EXERCISE SET
- 1) Answer these questions from the extract on Iranian cyber attacks against German targets, one line each:
(a) Since what year have the attacks been increasing?
(b) Whom did the foreign ministry summon earlier this year?
(c) Which accord is Germany fighting to preserve?
- 2) In the extract on Iranian cyber attacks against German targets, retype the passage starting with "Earlier this year, the" and going on through "the report added.".

PAGE EXTRACT
^^^^^^^^^^^^^^^^
On Tuesday, German Interior Minister Horst Seehofer and the BfV agency reported that cyber attacks with a likely origin in Iran is steadily increasing since 2014, and numerous such attacks were seen on German targets in 2017.
Germany has become increasingly vocal with its concerns about Iran’s missile development activities While fighting to preserve the 2015 nuclear accord with Iran after the U.S. withdrawal.
Earlier this year, the foreign ministry summoned Iran’s ambassador to reprimand Tehran for spying on individuals and groups with close ties to Israel, calling such acts a completely unacceptable breach of German law.
According to the new intelligence report, cyber attacks were mainly aimed at the German government, dissidents, human rights organisations, research centers and the aerospace, defence, and petrochemical industries. “The observed cyber campaigns are developing such efficacy that the operations initiated and guided by intelligence agencies to gain information could pose a danger to German companies and research institutions,” the report added.
^^^^^^^^^^^^^^^^
DATASET EXCERPT
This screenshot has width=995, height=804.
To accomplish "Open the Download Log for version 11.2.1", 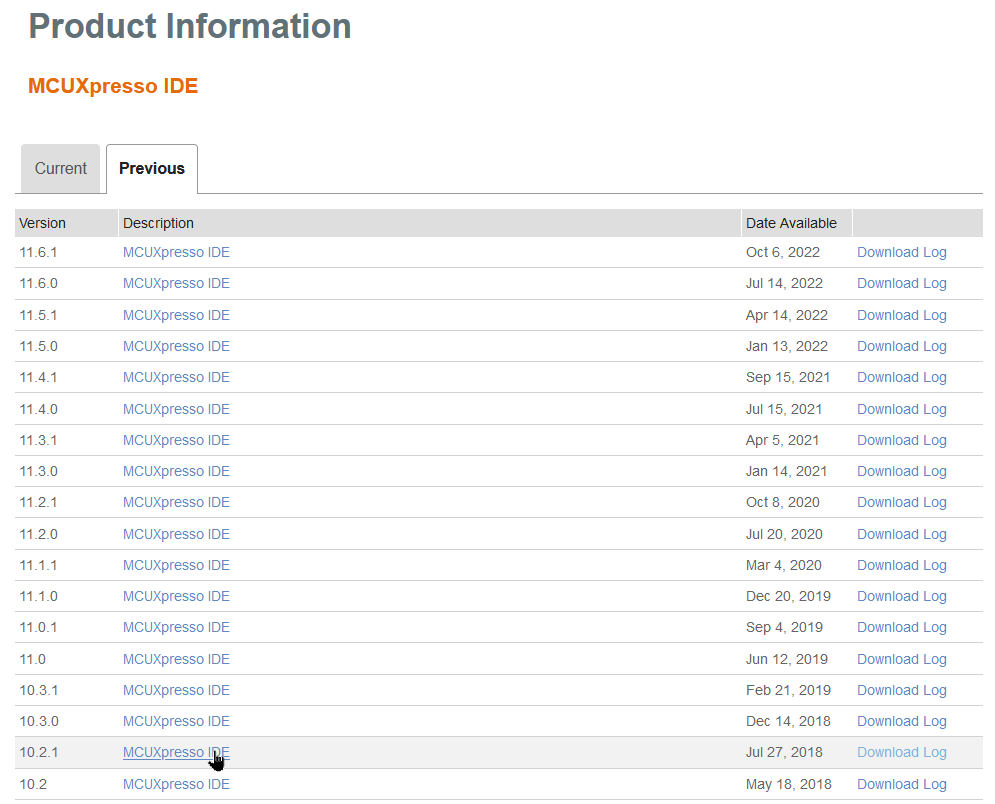I will pyautogui.click(x=900, y=502).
^^^^^^^^^^^^^^^^
ANSWERS PER TASK
- 1)
(a) 2014
(b) Iran's ambassador
(c) The 2015 nuclear accord with Iran

- 2)
Earlier this year, the foreign ministry summoned Iran’s ambassador to reprimand Tehran for spying on individuals and groups with close ties to Israel, calling such acts a completely unacceptable breach of German law.
According to the new intelligence report, cyber attacks were mainly aimed at the German government, dissidents, human rights organisations, research centers and the aerospace, defence, and petrochemical industries. “The observed cyber campaigns are developing such efficacy that the operations initiated and guided by intelligence agencies to gain information could pose a danger to German companies and research institutions,” the report added.